ABOUT THIS TASK: Return, exactly and in full, the lines of the records below starting at the one with "Instruction: Click the vrijdag" and ending at the one with "Add the black", and no other lines.

--- RECORDS FOR THIS TASK Enclosed Below ---

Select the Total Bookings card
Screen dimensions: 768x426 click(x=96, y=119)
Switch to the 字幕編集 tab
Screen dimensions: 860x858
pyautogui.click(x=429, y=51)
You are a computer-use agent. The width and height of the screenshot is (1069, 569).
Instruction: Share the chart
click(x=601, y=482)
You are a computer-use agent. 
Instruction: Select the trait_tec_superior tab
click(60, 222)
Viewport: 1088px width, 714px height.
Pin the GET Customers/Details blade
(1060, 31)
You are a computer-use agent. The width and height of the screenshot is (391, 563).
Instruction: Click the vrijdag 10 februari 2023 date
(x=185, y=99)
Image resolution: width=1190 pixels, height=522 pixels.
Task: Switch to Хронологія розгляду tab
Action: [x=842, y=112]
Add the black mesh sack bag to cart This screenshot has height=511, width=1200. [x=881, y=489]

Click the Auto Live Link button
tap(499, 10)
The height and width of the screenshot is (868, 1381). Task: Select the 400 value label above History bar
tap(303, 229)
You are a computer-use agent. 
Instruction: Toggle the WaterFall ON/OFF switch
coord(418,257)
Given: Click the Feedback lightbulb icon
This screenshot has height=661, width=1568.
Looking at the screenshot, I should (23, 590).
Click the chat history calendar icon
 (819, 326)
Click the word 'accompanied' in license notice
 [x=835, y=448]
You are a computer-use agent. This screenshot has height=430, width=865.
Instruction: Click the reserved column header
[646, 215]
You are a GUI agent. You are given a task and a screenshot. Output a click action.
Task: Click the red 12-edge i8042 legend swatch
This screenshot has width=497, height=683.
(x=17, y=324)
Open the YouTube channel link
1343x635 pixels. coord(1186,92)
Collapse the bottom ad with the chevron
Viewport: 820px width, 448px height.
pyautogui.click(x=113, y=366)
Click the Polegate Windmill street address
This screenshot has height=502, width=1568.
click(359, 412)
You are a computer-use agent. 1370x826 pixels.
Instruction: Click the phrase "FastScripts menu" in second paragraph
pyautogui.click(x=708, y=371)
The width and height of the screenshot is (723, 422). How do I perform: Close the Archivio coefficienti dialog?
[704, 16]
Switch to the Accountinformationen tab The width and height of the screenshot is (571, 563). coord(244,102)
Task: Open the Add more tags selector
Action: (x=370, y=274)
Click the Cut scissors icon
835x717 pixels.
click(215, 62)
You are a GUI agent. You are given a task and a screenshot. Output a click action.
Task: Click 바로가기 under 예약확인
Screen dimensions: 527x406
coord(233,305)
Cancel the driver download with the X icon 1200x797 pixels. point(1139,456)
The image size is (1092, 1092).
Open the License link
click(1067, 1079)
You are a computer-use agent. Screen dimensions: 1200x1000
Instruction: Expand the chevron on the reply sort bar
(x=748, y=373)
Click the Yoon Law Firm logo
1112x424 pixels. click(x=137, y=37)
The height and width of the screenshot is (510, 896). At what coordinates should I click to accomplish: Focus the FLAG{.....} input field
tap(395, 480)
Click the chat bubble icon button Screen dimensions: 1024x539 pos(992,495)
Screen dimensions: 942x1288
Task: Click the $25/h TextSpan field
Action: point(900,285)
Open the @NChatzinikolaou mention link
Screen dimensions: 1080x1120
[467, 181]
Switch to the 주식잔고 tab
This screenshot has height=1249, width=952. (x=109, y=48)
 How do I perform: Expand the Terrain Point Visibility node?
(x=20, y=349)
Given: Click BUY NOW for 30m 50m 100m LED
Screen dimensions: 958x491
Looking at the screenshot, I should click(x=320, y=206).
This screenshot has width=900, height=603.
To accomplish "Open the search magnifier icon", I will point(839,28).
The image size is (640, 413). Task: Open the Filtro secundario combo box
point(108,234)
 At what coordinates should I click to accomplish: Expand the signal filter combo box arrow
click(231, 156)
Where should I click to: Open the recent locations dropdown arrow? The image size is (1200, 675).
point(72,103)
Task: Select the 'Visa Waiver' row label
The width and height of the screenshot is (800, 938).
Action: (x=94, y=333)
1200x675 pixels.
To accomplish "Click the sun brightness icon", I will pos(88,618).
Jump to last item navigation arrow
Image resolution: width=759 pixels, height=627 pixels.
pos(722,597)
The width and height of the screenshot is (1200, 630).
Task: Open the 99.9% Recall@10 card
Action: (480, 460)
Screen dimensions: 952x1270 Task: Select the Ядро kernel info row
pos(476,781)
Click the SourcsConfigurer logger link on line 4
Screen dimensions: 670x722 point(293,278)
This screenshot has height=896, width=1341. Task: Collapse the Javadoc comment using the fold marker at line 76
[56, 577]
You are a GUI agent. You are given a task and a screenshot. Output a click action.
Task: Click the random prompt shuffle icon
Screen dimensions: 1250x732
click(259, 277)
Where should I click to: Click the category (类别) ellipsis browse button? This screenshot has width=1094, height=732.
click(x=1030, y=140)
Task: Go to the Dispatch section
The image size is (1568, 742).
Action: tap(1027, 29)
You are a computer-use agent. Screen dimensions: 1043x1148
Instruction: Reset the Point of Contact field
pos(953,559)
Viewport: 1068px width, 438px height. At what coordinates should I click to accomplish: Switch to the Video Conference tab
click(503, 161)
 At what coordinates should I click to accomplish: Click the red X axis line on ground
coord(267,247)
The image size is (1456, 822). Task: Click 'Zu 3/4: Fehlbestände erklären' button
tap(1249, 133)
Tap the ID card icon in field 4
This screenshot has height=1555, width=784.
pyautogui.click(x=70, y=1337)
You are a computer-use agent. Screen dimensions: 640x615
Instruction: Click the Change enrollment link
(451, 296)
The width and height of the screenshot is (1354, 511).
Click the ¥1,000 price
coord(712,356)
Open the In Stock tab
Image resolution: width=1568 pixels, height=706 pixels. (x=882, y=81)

--- End of Enclosed RECORDS FOR THIS TASK ---

RESPONSE:
Instruction: Click the vrijdag 10 februari 2023 date
(x=185, y=99)
Image resolution: width=1190 pixels, height=522 pixels.
Task: Switch to Хронологія розгляду tab
Action: [x=842, y=112]
Add the black mesh sack bag to cart This screenshot has height=511, width=1200. [x=881, y=489]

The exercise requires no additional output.